I want to check validity of a formula with the following quantifier alternation: ∃∀.φ
Exists(exist_vars, ForAll(forall_vars, Phi))
in Z3Py? What is the difference between checking validity and satisfiability of this formula? How do I check both in Z3?I mean I know that e.g., a ∃.ψ
being unsat implies a ∀.¬ψ
being valid, but I still do not understand what is the difference between validity and satisfiability. For instance, what is the meaning of a ∃.ψ
being valid?
I want to really understand this because I have the following situation, going back to ∃∀.φ
. It is the case that I am going to keep variables in the universal scope unchanged (i.e., have the part ∀.φ
re-used over and over), whereas I will only modify the existentially quantified part. Thus, I decided to save some computation and "simplify" ∃∀.φ
by performing quantifier elimination of ∀.φ
, so I get φ'
.
The problem is that we know that ∃φ'
preserves equi-satisfiability with respect to ∃∀.φ
... but what about validity? I guess that if I solve ∃φ'
, and get SAT
, then I am not solving whether ∃∀.φ
is valid (instead, that ∃∀.φ
is satisfiable), am I right?
¬∃¬φ'
? How can I think of transformations from satisfiability to validity involving first-order theories and quantifier elimination?Do I check validity of this formula if I solve
Exists(exist_vars, ForAll(forall_vars, Phi))
in Z3Py? What is the difference between checking validity and satisfiability of this formula? How do I check both in Z3?
To be clear, z3 has a solve
function. Are you talking about using that? Here's an example:
from z3 import *
x, y = BitVecs('x y', 16)
solve(Exists([x], ForAll([y], x <= y)))
This prints:
[]
The meaning of this is that the formula is satisfiable, though due to quantifiers there's no model to display. You can also use prove
:
prove(Exists([x], ForAll([y], x <= y)))
This prints:
proved
So, to answer your question: To check validity use prove
. To check satisfiability use solve
.
Internally, solve
creates a problem and asks if it's sat
. (This is the basic function provided by z3.) On the other hand prove
asks if the negation is satisfiable. You can do the same of course:
solve(Not(Exists([x], ForAll([y], x <= y))))
This prints:
no solution
which means it is not satisfiable; proving that ∃x∀y. x <= y
is a valid formula when x
and y
are interpreted as 8-bit bit vectors.
All these techniques about quantifier-elimination etc. is more or less irrelevant. If you have the formula ∃∀.φ
and you performed quantifier-elimination to get rid of the universal and found ∃φ'
then you do the same thing: To prove, check the satisfiability of ¬∃φ'
. If you get unsat
, your original is formula is valid.
As usual, thinking about "concrete" examples helps understanding. If the above wasn't clear, I suggest you write down concrete examples and ask questions about concrete instances.

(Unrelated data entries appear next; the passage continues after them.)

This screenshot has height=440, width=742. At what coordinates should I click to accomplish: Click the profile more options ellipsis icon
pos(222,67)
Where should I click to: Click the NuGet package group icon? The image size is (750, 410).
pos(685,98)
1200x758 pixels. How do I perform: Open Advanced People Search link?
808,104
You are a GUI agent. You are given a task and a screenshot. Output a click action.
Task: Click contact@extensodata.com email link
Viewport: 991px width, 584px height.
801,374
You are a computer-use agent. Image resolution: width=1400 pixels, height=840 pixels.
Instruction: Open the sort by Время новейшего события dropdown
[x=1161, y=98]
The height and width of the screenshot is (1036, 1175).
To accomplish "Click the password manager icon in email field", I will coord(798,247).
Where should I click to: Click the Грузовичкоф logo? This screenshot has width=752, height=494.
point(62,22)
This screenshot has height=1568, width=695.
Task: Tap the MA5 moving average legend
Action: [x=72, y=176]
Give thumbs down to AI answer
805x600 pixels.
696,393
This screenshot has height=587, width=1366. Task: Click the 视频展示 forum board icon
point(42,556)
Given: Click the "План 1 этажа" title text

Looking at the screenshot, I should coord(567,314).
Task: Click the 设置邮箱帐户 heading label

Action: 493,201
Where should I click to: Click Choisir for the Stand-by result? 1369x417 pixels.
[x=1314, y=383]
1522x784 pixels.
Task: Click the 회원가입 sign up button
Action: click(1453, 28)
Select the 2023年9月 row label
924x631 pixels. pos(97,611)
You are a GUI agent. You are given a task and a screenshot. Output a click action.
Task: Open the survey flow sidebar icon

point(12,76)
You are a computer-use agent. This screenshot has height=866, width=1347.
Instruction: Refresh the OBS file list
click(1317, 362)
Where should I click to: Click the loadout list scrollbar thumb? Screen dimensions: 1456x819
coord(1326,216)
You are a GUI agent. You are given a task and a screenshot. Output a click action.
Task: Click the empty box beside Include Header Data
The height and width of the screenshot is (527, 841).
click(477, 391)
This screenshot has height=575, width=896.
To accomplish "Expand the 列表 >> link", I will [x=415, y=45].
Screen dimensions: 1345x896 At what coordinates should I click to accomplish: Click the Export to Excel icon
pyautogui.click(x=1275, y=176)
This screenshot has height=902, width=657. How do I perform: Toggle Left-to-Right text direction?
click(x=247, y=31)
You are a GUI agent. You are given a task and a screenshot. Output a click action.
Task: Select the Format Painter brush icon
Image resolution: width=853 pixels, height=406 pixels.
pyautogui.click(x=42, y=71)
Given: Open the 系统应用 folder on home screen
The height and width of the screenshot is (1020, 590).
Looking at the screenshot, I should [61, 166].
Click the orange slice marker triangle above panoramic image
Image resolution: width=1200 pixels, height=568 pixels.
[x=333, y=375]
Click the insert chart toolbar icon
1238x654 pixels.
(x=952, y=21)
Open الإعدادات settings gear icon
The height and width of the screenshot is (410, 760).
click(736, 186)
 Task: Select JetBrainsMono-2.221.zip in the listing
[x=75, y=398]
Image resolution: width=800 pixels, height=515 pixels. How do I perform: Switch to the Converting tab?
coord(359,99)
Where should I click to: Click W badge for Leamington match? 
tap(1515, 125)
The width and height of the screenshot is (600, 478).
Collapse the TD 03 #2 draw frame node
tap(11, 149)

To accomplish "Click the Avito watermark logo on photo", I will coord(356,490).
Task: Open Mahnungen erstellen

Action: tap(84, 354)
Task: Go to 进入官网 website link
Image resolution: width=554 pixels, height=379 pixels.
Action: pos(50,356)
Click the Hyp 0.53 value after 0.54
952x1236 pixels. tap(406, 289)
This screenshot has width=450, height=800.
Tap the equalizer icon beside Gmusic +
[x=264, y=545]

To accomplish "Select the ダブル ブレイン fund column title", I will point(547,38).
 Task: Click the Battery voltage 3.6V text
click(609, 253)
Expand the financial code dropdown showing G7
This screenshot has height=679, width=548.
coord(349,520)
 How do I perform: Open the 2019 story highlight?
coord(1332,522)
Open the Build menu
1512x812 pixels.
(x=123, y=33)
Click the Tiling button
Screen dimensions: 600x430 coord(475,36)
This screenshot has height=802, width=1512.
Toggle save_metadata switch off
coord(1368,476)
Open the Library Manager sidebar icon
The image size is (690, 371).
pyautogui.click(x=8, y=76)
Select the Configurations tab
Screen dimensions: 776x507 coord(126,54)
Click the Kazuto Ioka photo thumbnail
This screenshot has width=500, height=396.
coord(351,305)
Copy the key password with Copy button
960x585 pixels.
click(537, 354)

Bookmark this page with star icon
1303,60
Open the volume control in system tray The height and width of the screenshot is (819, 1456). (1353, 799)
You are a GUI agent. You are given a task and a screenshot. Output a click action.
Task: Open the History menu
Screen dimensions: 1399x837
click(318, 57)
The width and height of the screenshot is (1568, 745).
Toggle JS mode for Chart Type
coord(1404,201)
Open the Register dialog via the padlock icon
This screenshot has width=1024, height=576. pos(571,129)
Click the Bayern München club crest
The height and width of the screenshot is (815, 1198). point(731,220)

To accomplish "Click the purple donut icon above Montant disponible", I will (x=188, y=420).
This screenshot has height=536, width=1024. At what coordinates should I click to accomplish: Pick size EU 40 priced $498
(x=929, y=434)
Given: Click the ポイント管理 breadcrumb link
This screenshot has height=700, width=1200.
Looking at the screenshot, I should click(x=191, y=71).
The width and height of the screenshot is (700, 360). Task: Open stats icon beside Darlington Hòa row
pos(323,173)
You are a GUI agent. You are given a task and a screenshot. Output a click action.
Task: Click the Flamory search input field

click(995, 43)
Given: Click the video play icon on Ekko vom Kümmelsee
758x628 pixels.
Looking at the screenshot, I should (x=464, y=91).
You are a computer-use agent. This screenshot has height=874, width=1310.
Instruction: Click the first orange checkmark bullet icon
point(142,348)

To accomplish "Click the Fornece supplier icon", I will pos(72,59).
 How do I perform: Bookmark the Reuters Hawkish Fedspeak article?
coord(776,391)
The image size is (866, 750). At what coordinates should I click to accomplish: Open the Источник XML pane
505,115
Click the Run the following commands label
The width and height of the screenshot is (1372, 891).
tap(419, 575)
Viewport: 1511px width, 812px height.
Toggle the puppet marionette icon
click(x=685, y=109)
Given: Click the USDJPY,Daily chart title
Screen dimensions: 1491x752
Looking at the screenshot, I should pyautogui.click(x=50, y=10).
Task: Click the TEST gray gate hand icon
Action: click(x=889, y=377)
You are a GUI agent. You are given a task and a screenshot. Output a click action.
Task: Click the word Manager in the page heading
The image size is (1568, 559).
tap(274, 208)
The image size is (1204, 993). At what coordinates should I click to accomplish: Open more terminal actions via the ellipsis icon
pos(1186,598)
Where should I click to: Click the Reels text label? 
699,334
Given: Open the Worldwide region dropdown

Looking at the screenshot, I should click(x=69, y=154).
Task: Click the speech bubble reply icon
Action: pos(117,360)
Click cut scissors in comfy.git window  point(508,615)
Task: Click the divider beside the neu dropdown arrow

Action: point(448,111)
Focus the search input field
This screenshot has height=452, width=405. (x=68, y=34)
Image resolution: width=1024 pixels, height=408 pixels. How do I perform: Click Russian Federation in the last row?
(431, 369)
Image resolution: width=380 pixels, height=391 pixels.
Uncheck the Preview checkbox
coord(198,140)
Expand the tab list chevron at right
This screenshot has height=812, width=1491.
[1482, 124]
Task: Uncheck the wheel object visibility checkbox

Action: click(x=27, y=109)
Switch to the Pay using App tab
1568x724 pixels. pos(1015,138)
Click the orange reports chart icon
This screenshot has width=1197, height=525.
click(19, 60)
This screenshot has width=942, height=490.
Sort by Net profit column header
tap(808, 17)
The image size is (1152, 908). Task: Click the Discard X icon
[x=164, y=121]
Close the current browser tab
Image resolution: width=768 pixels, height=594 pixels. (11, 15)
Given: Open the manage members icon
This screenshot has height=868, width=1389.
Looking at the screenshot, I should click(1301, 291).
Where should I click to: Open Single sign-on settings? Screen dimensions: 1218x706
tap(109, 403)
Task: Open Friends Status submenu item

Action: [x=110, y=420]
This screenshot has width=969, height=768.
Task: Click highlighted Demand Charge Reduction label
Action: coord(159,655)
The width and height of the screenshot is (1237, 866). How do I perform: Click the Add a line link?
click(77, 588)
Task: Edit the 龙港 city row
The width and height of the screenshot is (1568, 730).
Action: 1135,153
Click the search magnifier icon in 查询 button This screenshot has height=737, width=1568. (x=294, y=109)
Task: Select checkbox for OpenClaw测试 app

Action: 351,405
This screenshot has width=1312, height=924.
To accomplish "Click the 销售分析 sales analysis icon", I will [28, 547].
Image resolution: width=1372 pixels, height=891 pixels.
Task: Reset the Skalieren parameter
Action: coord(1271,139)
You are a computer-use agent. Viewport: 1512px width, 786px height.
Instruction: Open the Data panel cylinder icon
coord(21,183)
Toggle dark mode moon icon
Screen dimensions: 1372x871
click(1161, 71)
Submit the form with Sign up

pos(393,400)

It's important to note that if you want to check validity by checking if the negation is unsatisfiable (which is a valid proof method), then you have to be careful if you also want to skolemize. In particular, you have to first negate, and then skolemize. If you first skolemize and then negate, that would be unsound.
Here's a concrete example to demonstrate. Let's say we want to check the validity of the formula:
∃x∀y.y >= x
where x
and y
are interpreted over 8-bit bit-vectors. This is a valid formula. The value of 0
for x
is a witness, as no (unsigned) bit vector is less than 0
by definition.
The typical way to prove this in z3 would be:
from z3 import *
s = Solver()
x, y = BitVecs('x y', 8)
phi = Exists([x], ForAll([y], y >= x))
# Negate
phi1 = Not(phi)
# Check unsat to prove phi
s.add(phi1)
print(s.check())
And the above prints unsat
, establishing validity.
Let's say we want to play the skolemization game. The correct way would be to NEGATE the formula first, and then skolemize, like this:
from z3 import *
s = Solver()
x, y = BitVecs('x y', 8)
phi = Exists([x], ForAll([y], y >= x))
# Negate, then skolemize. This is OK.
F = Function('F', BitVecSort(8), BitVecSort(8))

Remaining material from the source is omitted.